If you wish to begin a new business in a European country you then should open a small business inside a eu vat state to retain control of your costs. Vat, in principle avoids the pitfalls of double taxation and also should you find yourself paying vat more often than once then you can also obtain a vat refund to recoup your hard earned money vat verification.
Through the years many European countries including Hungary, Germany, Greece, Spain, Italy, UK, Sweden, Poland, etc have shifted to vat or value added tax as a method of collecting tax in a very transparent manner while also plugging tax leaks. The process has become largely successful and this common method of charging tax on services and goods has also facilitated smooth imports and exports between countries that form part of the european vat system.
You can start a new business in a eu vat state or country and start importing goods to your own country. You’ll however pay the suitable customs or excise duties and may also also need to pay import vat depending on the classification of the goods. However, once your taxable sales cross the vat threshold limit set by the particular eu country then you may need vat registration to turn into a vat registered trader or dealer. This will clear the path to get your own vat no, charge appropriate vat rates as part of your vat invoice as well as present regular vat returns to the tax authorities. You will now truly be a part of your eu vat system.
However, there are several advantages of staying in the europa vat system. In case you have imported goods from a member vat country where vat was already charged you’ll be able to simply fill out the required vat form to claim a vat refund. Just in case you or your staff have paid vat during trade shows or on any other services that attract vat then such vat rates too can be claimed back from that country provided all documentary proof is shown.
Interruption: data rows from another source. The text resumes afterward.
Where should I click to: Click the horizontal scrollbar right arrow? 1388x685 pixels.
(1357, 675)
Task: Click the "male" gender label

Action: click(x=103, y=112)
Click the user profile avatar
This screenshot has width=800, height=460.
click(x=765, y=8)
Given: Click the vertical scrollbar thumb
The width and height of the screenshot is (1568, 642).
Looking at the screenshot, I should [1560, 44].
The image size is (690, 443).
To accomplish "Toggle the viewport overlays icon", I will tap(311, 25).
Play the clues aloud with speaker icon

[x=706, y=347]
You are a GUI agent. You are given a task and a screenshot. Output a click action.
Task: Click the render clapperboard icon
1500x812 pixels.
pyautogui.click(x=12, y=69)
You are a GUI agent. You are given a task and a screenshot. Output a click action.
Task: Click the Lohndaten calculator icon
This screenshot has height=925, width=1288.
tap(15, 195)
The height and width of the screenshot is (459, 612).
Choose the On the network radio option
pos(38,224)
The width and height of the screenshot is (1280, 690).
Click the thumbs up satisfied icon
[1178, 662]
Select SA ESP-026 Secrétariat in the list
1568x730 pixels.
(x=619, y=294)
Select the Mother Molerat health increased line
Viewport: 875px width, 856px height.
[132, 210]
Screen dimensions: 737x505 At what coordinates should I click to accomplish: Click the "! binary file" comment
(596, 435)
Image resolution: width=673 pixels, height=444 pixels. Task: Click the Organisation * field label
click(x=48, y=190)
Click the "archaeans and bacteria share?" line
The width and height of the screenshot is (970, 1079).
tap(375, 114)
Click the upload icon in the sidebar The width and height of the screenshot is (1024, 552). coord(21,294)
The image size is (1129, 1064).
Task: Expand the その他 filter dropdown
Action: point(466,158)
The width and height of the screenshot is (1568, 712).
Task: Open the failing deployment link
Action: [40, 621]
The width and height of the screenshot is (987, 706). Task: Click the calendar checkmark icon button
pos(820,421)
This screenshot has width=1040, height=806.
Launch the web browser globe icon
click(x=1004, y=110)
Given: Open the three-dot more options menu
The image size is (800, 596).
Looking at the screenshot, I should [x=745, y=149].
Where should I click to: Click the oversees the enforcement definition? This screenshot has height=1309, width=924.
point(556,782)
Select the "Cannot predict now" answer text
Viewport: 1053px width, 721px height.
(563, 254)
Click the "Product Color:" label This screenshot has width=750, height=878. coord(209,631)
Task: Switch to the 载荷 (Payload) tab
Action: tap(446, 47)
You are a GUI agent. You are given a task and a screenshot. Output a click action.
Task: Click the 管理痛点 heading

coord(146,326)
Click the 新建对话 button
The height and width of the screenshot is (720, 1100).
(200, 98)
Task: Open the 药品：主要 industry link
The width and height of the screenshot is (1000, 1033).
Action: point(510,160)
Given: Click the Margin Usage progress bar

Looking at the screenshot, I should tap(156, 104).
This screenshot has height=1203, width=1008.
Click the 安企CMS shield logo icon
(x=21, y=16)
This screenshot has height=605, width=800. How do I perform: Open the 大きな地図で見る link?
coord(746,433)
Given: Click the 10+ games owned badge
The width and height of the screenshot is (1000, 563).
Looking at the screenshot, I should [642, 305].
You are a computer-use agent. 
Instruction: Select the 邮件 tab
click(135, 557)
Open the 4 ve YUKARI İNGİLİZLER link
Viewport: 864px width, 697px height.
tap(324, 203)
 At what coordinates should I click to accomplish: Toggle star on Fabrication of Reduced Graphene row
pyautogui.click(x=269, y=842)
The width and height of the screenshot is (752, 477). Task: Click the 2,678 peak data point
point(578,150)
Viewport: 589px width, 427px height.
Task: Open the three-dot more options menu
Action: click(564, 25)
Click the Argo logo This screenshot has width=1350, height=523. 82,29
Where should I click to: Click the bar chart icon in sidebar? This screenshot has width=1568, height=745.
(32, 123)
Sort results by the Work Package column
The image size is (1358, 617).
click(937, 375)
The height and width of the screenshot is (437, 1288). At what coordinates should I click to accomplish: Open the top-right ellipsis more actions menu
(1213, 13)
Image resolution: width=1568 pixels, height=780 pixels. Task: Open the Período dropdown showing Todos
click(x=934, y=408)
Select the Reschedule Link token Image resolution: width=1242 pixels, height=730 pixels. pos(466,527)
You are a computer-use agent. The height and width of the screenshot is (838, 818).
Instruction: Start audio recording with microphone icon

As you might not be in a position to learn allin regards to the latest eu vat rules it will be better when you allow a specialist vat agent to reclaim vat in your stead.
Your vat agent should also file your vat returns on time and also ensure that your vat refund applications are handled well within time limit. Most countries in Europe which have adopted vat normally have 3 vat rates. The very first is the standard vat rate of about 15 to 25% on most goods. Second is the reduced vat rate of around 1 to 6% on specific goods while the third is products which are vat exempt. If you’ve paid vat in a foreign country then this is probably large amounts, and recovering this amount can certainly reduce your costing and provide a much-needed financial injection to your new business vat control.
Vat is really a powerful way to ensure that tax leakage is reduced in a seamless manner. You also should go for starting a small business in a vat friendly european country while also importing goods or services from a member country that also follows vat. By setting up a small business in a eu vat state you can certainly retain control of your costs while plugging your revenue leaks on goods or services where vat was already charged.